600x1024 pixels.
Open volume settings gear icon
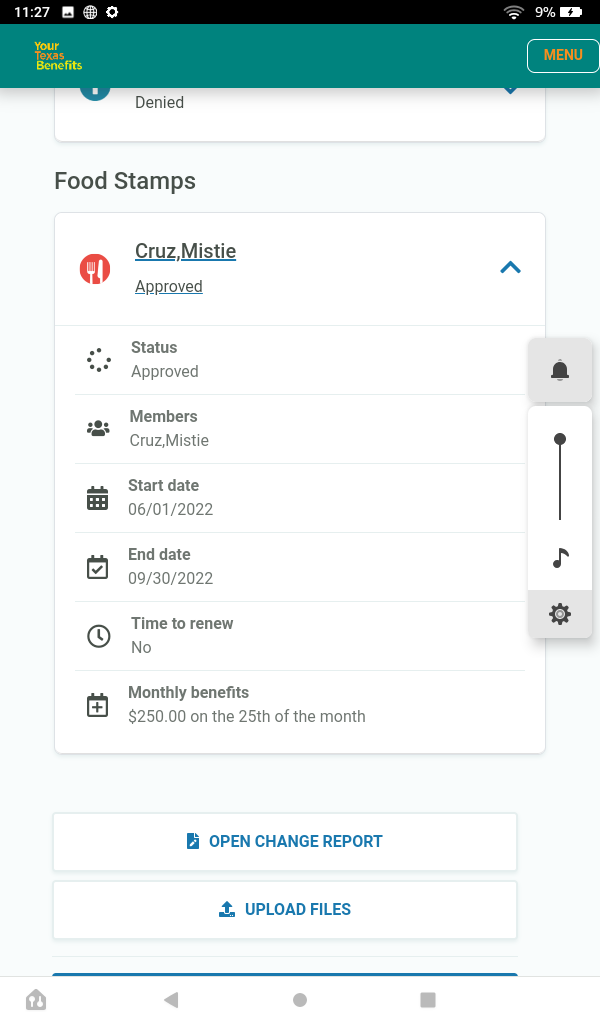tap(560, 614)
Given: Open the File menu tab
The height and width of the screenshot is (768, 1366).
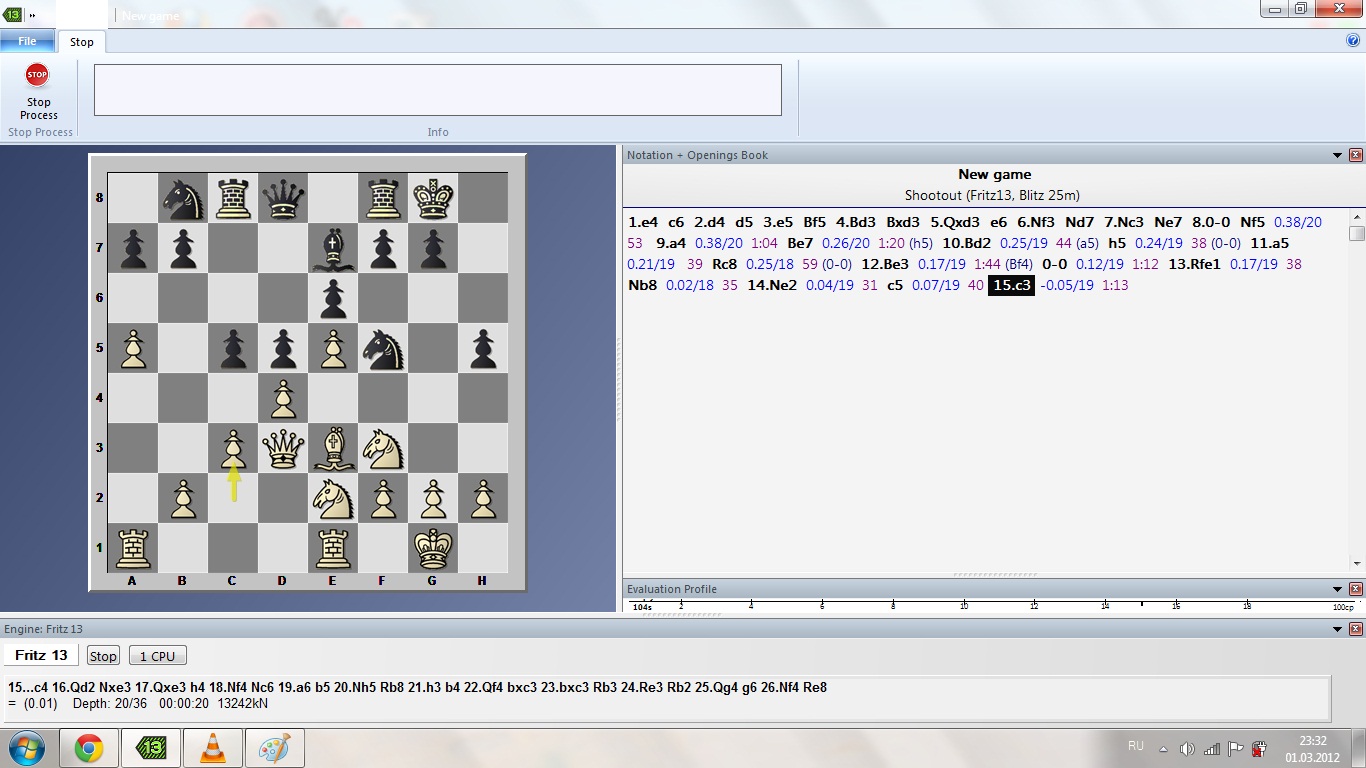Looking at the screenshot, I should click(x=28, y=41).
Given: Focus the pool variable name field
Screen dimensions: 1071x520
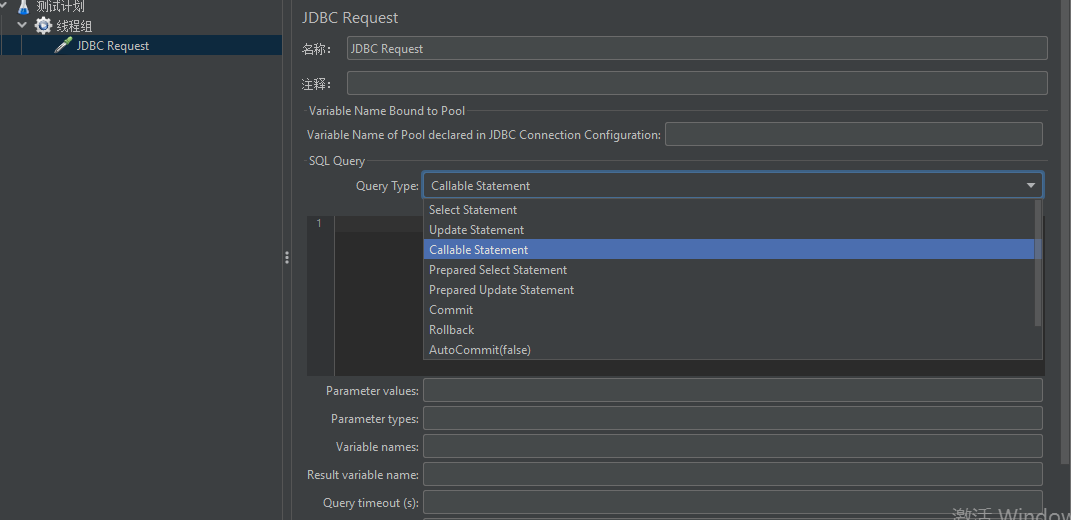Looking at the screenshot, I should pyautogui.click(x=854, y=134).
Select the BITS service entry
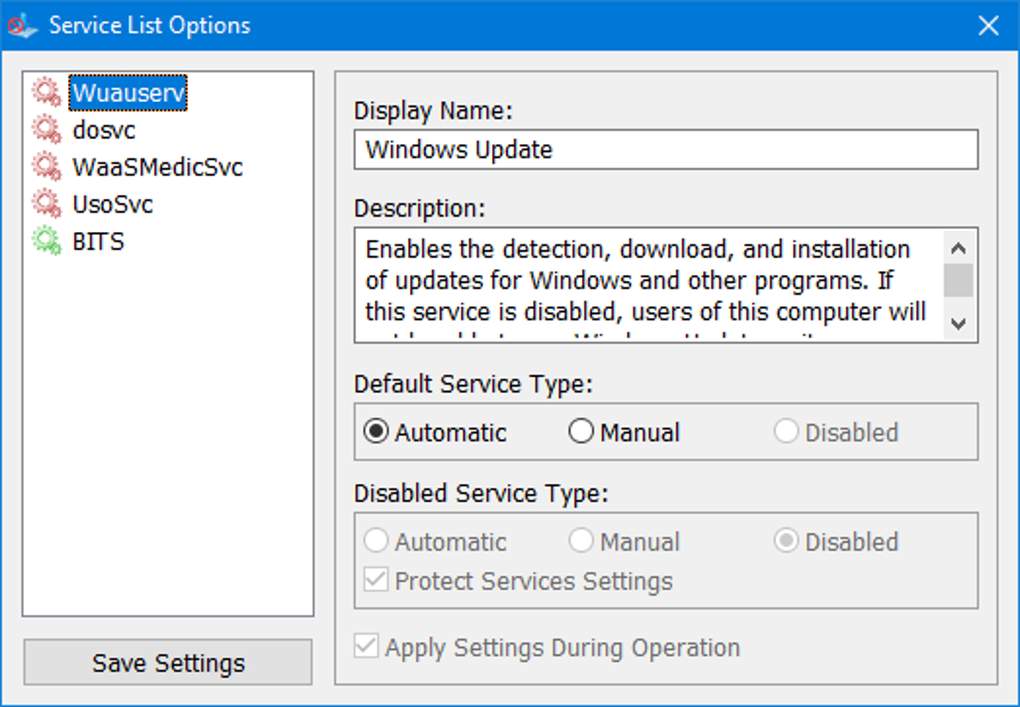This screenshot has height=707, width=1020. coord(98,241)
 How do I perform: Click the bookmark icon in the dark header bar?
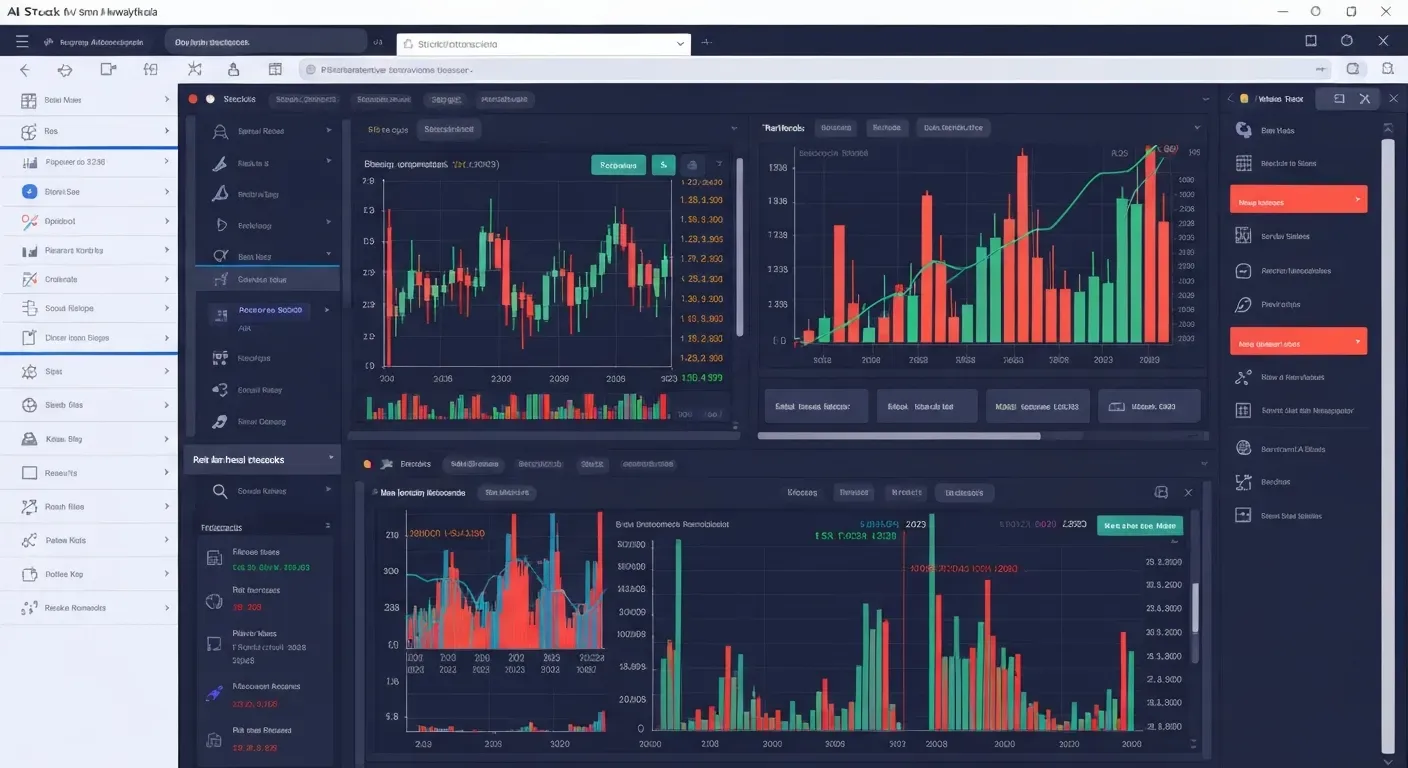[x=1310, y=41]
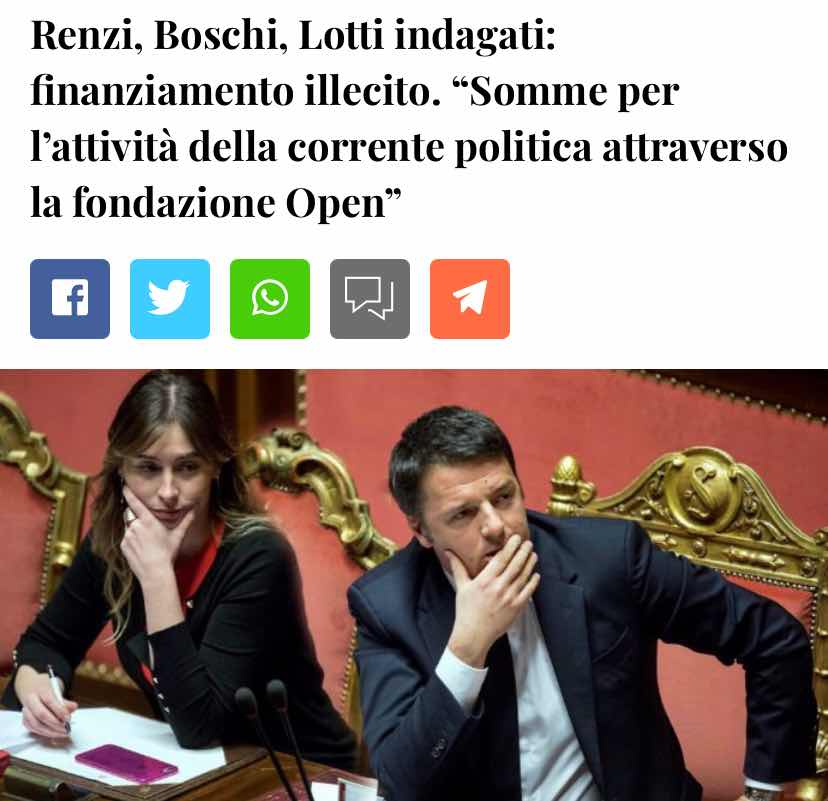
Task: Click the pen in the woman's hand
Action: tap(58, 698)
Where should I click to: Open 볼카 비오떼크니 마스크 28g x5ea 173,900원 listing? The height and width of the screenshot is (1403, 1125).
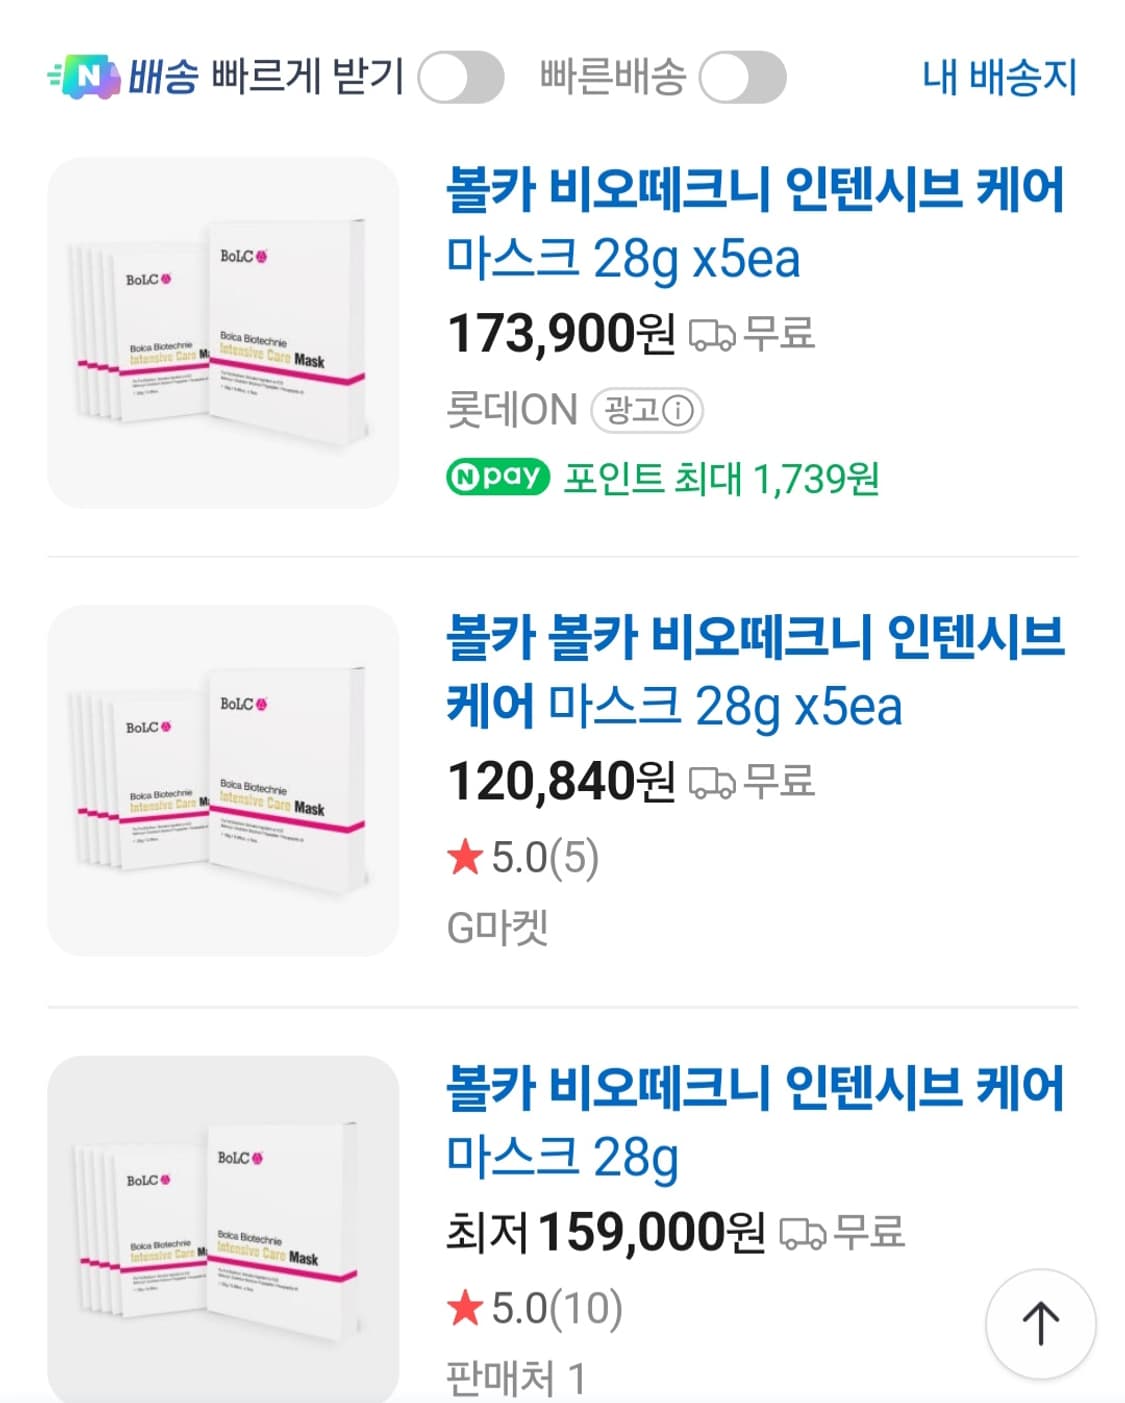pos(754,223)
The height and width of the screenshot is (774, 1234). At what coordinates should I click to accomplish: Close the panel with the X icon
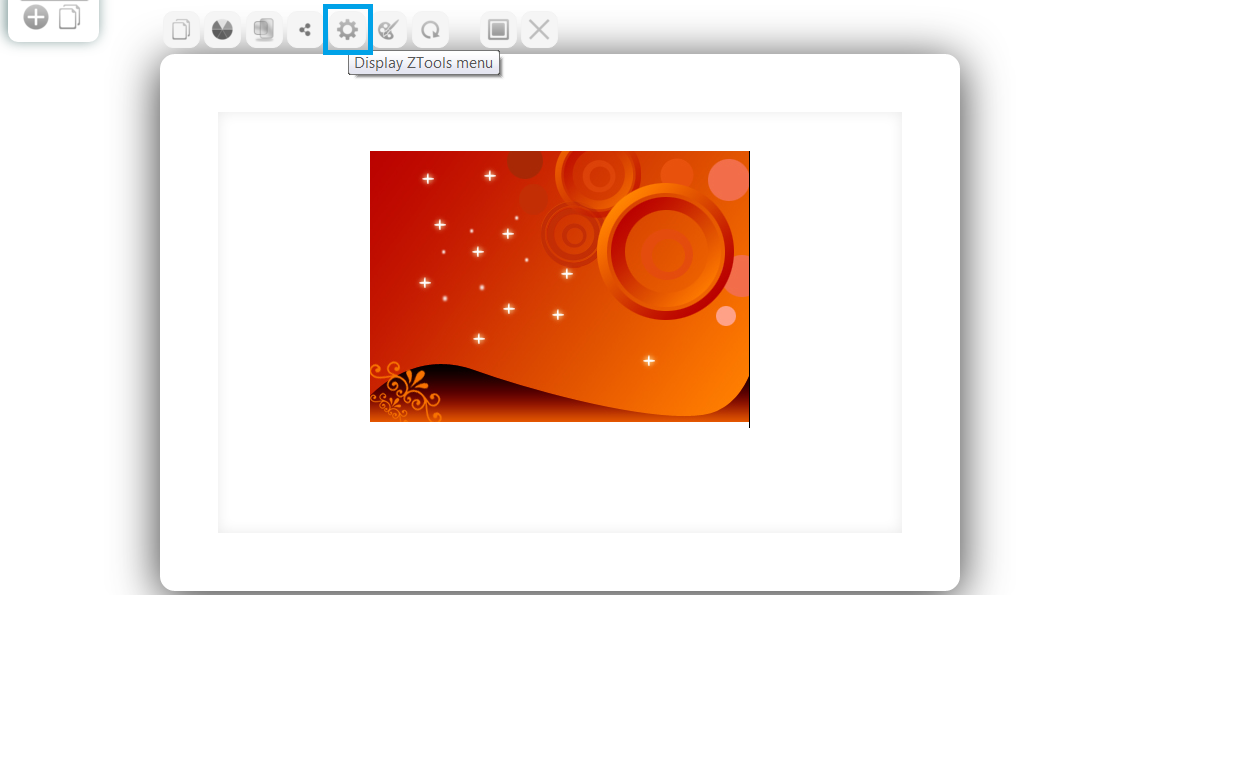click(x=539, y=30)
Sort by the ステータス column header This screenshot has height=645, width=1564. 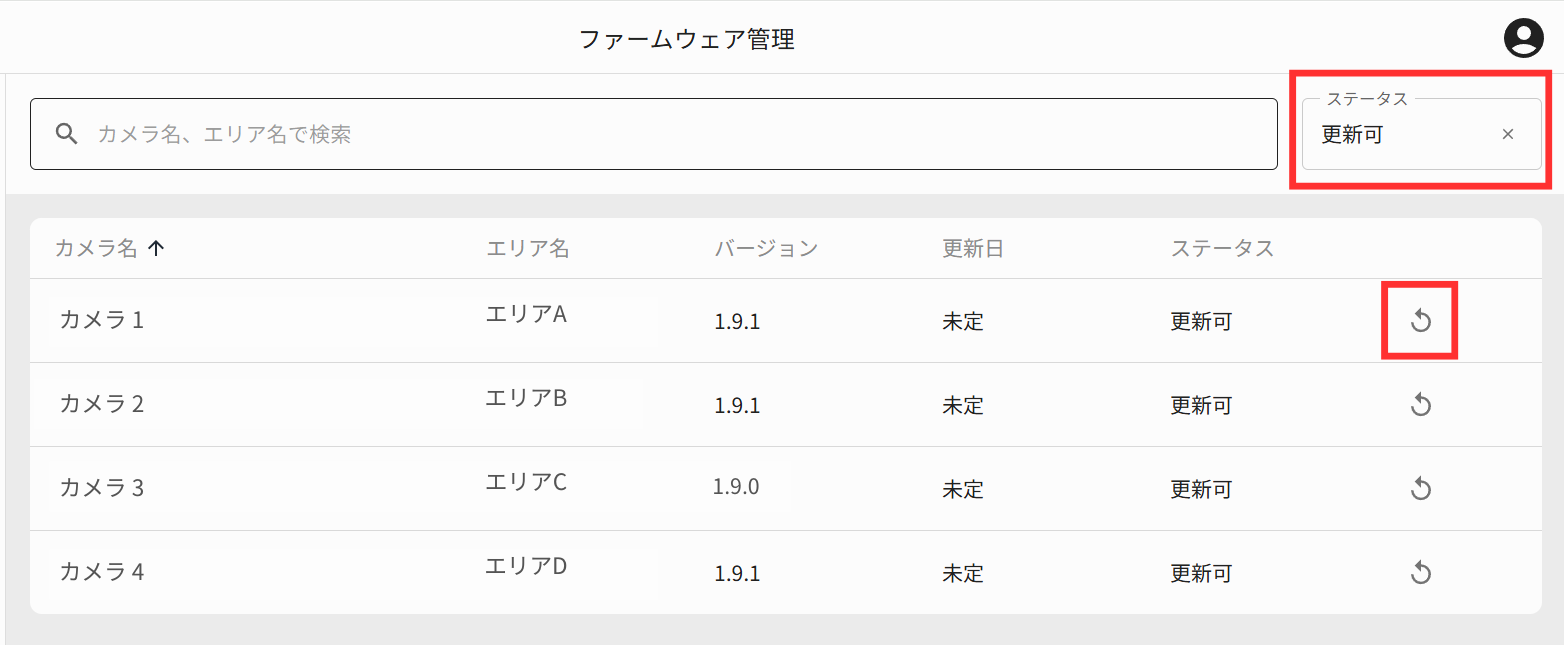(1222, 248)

....

◆ **TASK TO CARRY OUT**
Copy all lines of the records in which the string "Given" can be found.

◆ **ANSWER AREA**
Given: Open the File menu tab
Given: Focus the pool variable name field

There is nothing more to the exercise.